Client Provisioning
An unprovisioned client has no WiFi credentials, MQTT configuration, or OTA URL. It enters provisioning mode automatically on boot when no valid configuration is found, indicated by rotating LEDs.
The Controller must be within approximately 3–5 feet of the client during provisioning. The Controller's provisioning SoftAP transmits at 2 dBm.
Overview
The client scans for a WPA2 SoftAP named FireFly-Provisioning broadcast by the Controller. The WPA2 password is derived deterministically from the Controller's BSSID. Once connected, the client fetches its configuration via three HTTP calls to the Controller and reboots into normal operating mode.
The client scans for the SoftAP every 10 seconds until provisioning succeeds.
Password Derivation
The WPA2 password is a 12-character uppercase hex string derived from the Controller's BSSID using a nibble-interleave algorithm.
For each index i (0–5):
- Take the upper nibble of
BSSID[i] - Take the lower nibble of
BSSID[5-i] - Concatenate as two uppercase hex digits
Example: BSSID A1:B2:C3:D4:E5:F6 → Password A6B5C4D3E2F1
| i | BSSID[i] | Upper nibble | BSSID[5-i] | Lower nibble | Pair |
|---|---|---|---|---|---|
| 0 | A1 | A | F6 | 6 | A6 |
| 1 | B2 | B | E5 | 5 | B5 |
| 2 | C3 | C | D4 | 4 | C4 |
| 3 | D4 | D | C3 | 3 | D3 |
| 4 | E5 | E | B2 | 2 | E2 |
| 5 | F6 | F | A1 | 1 | F1 |
Provisioning Sequence
Once connected to the SoftAP (Controller IP 192.168.4.1), the client makes three HTTP requests:
1. Fetch nonce
GET http://192.168.4.1/api/provisioning/nonceNo authentication required.

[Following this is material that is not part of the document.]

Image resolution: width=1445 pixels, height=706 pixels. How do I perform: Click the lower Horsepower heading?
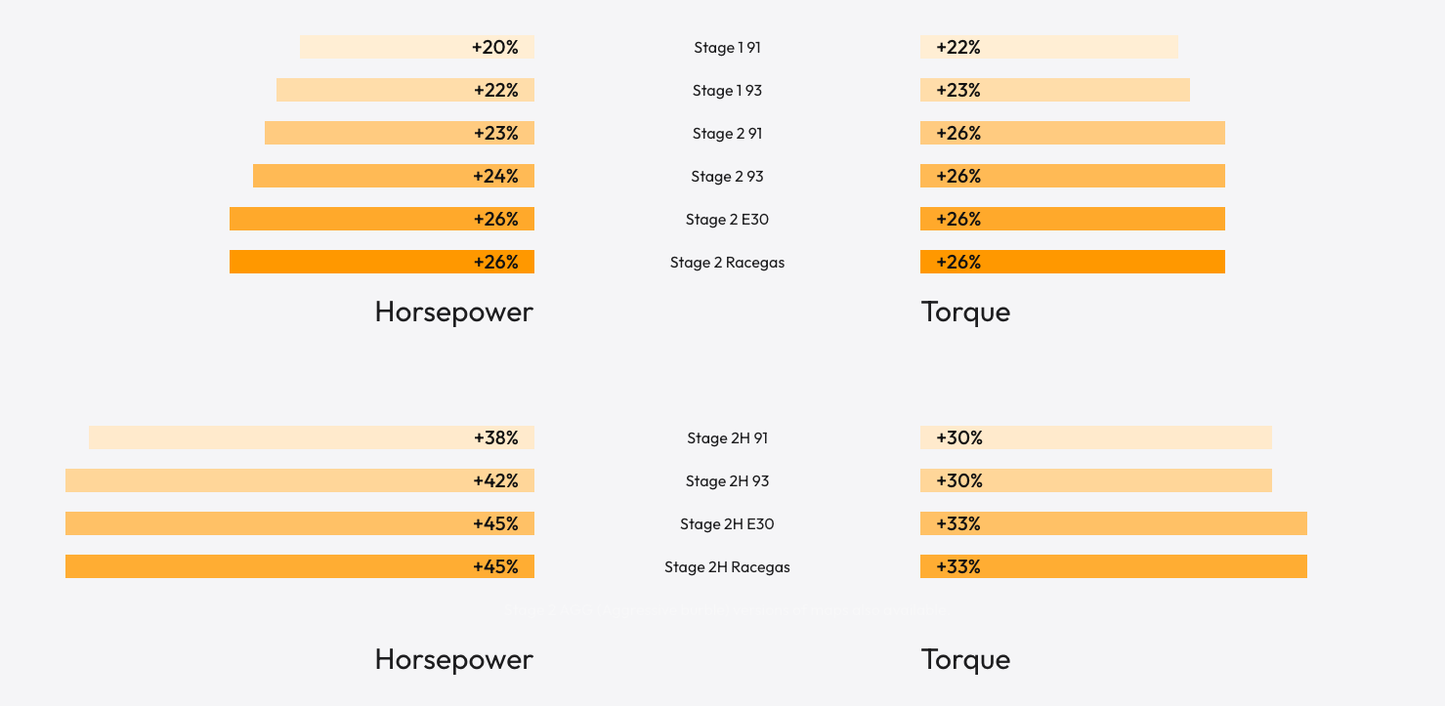coord(454,659)
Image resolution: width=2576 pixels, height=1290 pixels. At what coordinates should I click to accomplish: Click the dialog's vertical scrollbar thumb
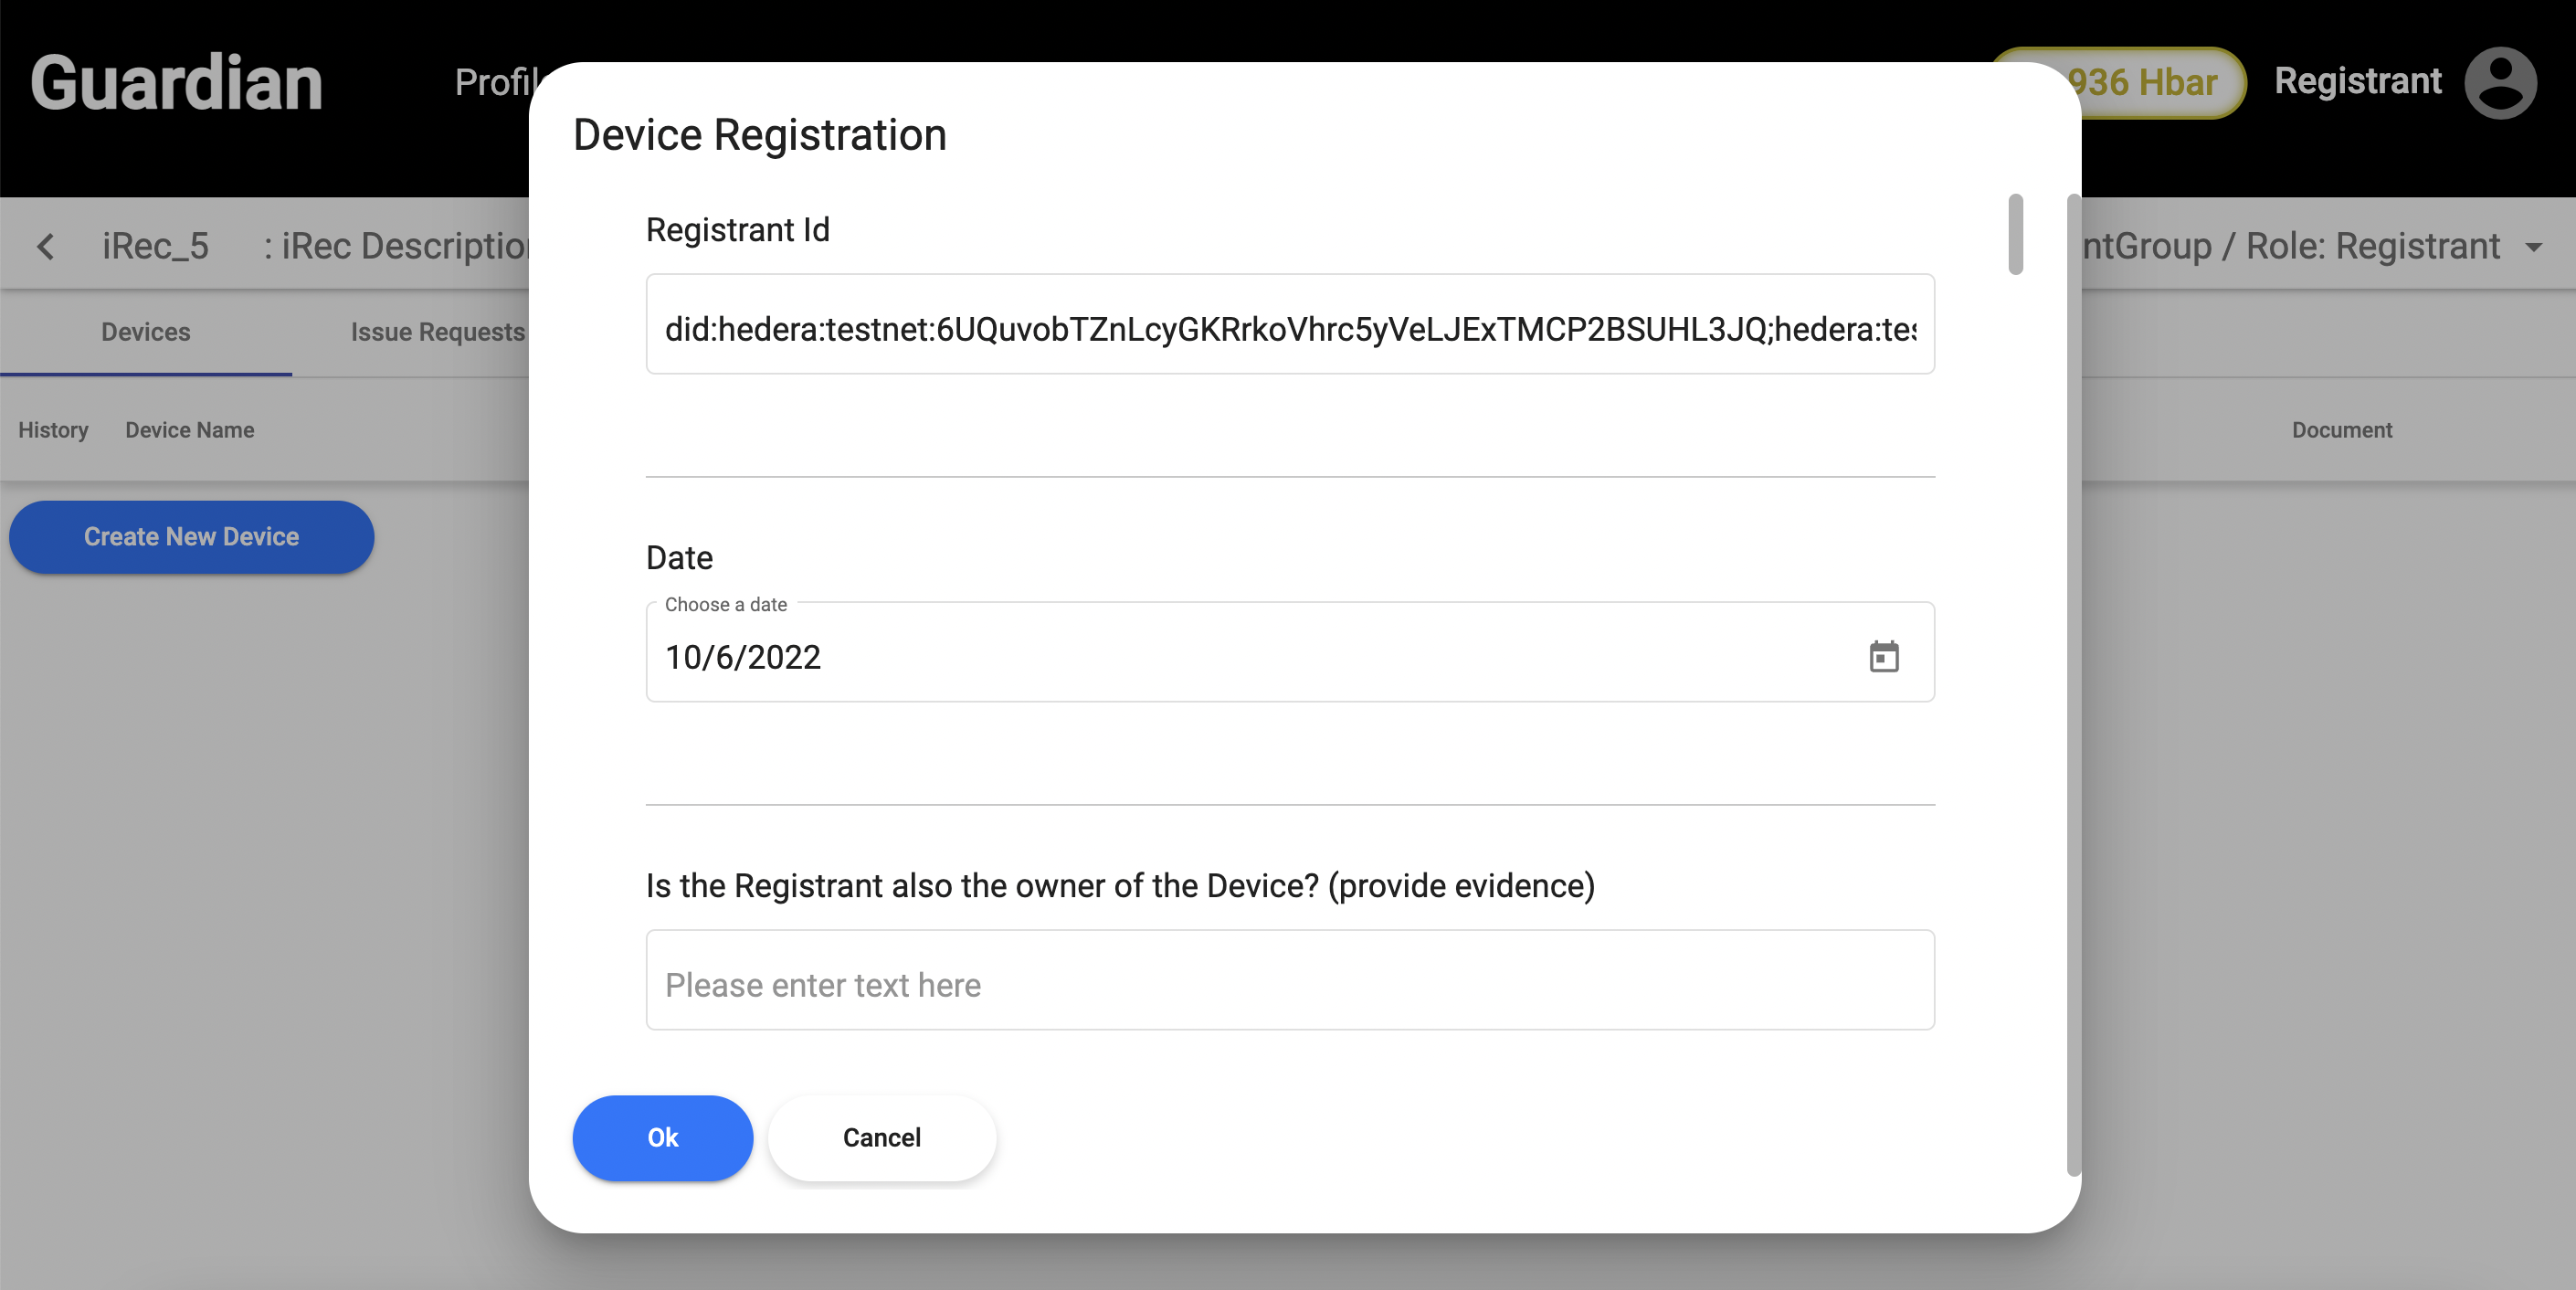click(x=2015, y=233)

Returns a plain-text nonce string used to authenticate the next request.
2. Fetch configuration
GET http://192.168.4.1/api/provisioning/client
Headers:
mac-address: <device MAC>
x-nonce: <nonce from step 1>On success (200 OK), the response is a JSON object saved to /config.json on the config partition. The configuration includes:
| Field | Description |
|---|---|
uuid | Device UUID assigned by the Controller |
wifi.ssid | WiFi network SSID |
wifi.password | WiFi password |
mqtt.host | MQTT broker hostname |
mqtt.port | MQTT broker port (default: 1883) |
mqtt.username | MQTT username |
mqtt.password | MQTT password |
ota.url | OTA firmware update endpoint URL |
hids | Input channel mappings |
3. Fetch CA certificate (optional)
GET http://192.168.4.1/api/provisioning/certs
Headers:
mac-address: <device MAC>If the response is 200 OK, the returned JSON contains fingerprint and pem fields. The CA certificate is kept only in firmware and is not stored to the config partition. If the endpoint returns any other status, the step is skipped and the device proceeds without a CA certificate.
4. Reboot
After saving configuration (and optionally the CA certificate), the client disconnects from the SoftAP and reboots into normal operating mode.